The deal timeline: what happens between term sheet and close

A signed term sheet feels like the finish line, but it is more like the starting gun. The period between term sheet and close is where momentum is either protected or lost, often because diligence, documentation, and approvals drift without a clear plan.

This guide maps a practical deal timeline for founders and operators: who does what, what documents are typically requested, how a virtual data room supports the workflow, and where delays tend to appear. It matters because time increases legal costs, increases deal risk, and can weaken your negotiating position if markets move. If you are worried that diligence will turn into a sprawling, chaotic request list, you are right to worry, and you can prevent it.

Deal timeline overview (term sheet to close)

Every deal differs, but many follow the same phases:

  1. Kickoff and diligence plan (days 1–7)
  2. Confirmatory diligence (weeks 1–4+)
  3. Definitive documentation (weeks 2–6+)
  4. Approvals and conditions (parallel)
  5. Signing, funds flow, and closing (final week)

Phase 1: kickoff and diligence plan

This is where you prevent the “infinite checklist.” Align on:

  • Scope: what diligence streams are in and out (financial, legal, commercial, tech, security)
  • Working groups: internal owner per stream, plus external counsel
  • Q&A rules: response times, where questions are asked, how answers are documented
  • Data room rules: permission model, versioning, and who can upload

If you are not already organised, start with this data organisation guide to avoid uploading rushed materials.

Phase 2: confirmatory diligence

What investors commonly request

  • Financial: quality of earnings style analysis, revenue recognition notes, forecast logic
  • Legal: material contracts, IP chain of title, litigation checks
  • Commercial: churn/cohorts, pipeline, pricing approvals, customer calls
  • Operational: key suppliers, dependency risks, insurance
  • Security and privacy: security controls, incident history, GDPR or relevant privacy posture

Why security diligence is no longer optional

Even non-technical investors now ask how you control access to sensitive documents. The IBM Cost of a Data Breach Report 2024 places the average cost of a breach at $4.88 million, which makes weak access governance a material risk. A virtual data room helps by providing audit logs, granular permissions, watermarking, and view-only modes.

Phase 3: definitive documentation

Lawyers turn the term sheet into binding documents. Typical workstreams include:

  • Share purchase agreement or subscription agreement
  • Disclosure schedules
  • Employment, IP, or retention arrangements for key people
  • Governance documents (board rights, consent matters)
  • Conditions precedent and closing deliverables

The operational risk here is version confusion. Use controlled folders and clear naming so no one signs “almost final” drafts.

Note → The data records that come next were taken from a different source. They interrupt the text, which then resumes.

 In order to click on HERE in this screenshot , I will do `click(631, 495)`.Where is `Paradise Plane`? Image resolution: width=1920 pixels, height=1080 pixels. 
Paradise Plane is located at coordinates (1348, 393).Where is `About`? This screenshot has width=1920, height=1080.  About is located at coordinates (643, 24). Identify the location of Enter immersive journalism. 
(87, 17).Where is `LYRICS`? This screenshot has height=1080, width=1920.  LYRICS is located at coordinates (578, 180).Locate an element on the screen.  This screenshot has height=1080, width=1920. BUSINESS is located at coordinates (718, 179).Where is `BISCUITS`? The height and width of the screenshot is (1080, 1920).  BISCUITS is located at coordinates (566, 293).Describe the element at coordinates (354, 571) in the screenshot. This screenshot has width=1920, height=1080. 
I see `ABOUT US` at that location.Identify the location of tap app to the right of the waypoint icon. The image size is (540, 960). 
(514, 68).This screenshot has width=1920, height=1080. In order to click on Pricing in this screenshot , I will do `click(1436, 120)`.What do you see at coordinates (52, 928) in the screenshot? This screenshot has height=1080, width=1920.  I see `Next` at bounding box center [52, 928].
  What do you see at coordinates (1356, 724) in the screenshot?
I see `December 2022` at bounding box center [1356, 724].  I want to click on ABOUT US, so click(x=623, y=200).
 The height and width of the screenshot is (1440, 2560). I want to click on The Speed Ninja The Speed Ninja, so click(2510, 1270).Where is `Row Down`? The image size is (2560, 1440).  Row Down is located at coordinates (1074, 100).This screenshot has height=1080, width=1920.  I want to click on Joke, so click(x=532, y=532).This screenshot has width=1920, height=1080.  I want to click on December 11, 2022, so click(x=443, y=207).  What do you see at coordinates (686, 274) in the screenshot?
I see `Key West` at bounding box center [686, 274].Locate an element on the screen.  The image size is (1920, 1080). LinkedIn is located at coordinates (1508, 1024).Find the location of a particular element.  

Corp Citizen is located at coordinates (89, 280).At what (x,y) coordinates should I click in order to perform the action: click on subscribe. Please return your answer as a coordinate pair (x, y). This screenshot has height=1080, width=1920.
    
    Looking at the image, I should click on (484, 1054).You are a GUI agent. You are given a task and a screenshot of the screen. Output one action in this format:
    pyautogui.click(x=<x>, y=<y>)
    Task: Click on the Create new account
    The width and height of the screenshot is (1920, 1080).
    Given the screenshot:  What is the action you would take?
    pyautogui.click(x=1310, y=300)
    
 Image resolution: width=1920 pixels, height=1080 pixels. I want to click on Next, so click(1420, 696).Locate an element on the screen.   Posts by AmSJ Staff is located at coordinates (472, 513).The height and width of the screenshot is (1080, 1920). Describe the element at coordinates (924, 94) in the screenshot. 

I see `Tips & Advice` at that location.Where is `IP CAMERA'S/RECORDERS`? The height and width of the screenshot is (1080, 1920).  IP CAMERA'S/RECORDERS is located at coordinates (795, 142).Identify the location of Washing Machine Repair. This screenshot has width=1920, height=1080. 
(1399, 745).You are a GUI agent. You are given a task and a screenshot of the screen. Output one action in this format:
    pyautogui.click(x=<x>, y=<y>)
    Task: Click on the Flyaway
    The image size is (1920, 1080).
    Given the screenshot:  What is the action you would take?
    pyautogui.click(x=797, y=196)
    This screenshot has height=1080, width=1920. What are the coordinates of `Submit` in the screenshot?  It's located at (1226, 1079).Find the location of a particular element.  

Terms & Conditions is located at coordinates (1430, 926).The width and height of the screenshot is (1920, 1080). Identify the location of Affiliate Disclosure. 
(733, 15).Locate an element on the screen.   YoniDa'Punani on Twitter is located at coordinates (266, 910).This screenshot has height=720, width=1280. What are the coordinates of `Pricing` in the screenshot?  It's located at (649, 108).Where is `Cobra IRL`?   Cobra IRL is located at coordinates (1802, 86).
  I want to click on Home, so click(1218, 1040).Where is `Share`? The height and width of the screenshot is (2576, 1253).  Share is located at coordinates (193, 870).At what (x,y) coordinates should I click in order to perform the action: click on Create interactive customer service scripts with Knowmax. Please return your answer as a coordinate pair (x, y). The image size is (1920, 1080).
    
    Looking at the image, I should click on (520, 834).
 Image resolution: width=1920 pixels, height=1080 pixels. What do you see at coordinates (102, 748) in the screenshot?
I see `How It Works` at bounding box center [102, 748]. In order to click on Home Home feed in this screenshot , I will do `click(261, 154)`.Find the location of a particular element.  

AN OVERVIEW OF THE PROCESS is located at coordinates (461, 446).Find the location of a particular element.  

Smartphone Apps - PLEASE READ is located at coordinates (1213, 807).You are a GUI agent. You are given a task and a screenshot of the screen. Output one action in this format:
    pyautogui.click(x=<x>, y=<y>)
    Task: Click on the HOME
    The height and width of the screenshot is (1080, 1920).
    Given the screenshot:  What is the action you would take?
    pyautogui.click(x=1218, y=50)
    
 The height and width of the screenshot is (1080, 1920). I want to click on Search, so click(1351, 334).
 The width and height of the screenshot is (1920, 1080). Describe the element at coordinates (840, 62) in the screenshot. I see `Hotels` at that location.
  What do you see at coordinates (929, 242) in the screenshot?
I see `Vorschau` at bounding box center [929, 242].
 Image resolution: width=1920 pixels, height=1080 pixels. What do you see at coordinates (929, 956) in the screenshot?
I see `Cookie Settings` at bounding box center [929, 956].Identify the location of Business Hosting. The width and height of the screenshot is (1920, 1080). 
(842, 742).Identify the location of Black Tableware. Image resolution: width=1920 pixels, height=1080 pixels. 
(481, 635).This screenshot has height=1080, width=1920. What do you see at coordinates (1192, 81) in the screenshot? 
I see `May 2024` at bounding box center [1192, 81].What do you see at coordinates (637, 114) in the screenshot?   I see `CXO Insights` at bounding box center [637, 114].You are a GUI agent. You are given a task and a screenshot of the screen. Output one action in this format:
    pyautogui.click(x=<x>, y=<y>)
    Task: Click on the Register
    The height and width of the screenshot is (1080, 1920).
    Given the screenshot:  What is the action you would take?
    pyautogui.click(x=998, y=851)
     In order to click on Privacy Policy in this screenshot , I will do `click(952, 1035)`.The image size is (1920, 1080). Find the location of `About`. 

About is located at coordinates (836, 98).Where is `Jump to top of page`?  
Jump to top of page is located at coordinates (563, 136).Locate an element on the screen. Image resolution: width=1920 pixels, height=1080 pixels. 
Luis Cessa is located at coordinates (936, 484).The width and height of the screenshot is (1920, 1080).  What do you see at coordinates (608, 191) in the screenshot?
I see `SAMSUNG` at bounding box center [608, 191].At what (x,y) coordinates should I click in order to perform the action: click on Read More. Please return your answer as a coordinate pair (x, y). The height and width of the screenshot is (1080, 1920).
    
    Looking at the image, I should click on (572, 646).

Phase 4: approvals and conditions

While documentation progresses, you may need:

  • Board and shareholder approvals
  • Regulatory notifications depending on sector and jurisdiction (UK, United States, Canada)
  • Third-party consents for contract assignment or change of control
  • Lender consents (if debt is involved)

Track these in a single closing checklist owned by one person.

Phase 5: signing, funds flow, and close

Closing is logistics plus control. Prepare:

  1. Final execution versions in a “Closing” folder
  2. Funds flow statement and banking details verification procedure
  3. Final cap table confirmation
  4. Post-close announcements and internal comms plan

Where deals most often slow down (and how to counter it)

1) Unowned questions

When questions arrive by email, they get lost. Use a Q&A module or a single tracked queue inside your VDR.

2) Document churn

If multiple people upload, you will get duplicates. Restrict upload rights and implement a short internal review step.

3) “Surprise” risks late in the process

Surface known issues early, with context. Hidden problems rarely stay hidden, and late surprises erode trust.

Suggested tools that commonly appear in the workflow

  • Virtual data room platform for secure sharing and audit trails
  • eSignature: DocuSign, Adobe Acrobat Sign
  • Project tracking: Asana, Jira, Monday.com
  • Finance analysis: Excel, Google Sheets, Power BI

To compare features that matter during diligence and closing, see Tools & Comparisons.

FAQ

How long does it usually take to close after a term sheet?

It depends on complexity and readiness, but delays often come from missing documents, unclear ownership, and approvals. The best lever you control is preparation and response discipline.

What should be in a “Closing” folder?

Only final signed or execution-ready documents, the closing checklist, and funds flow materials with restricted access.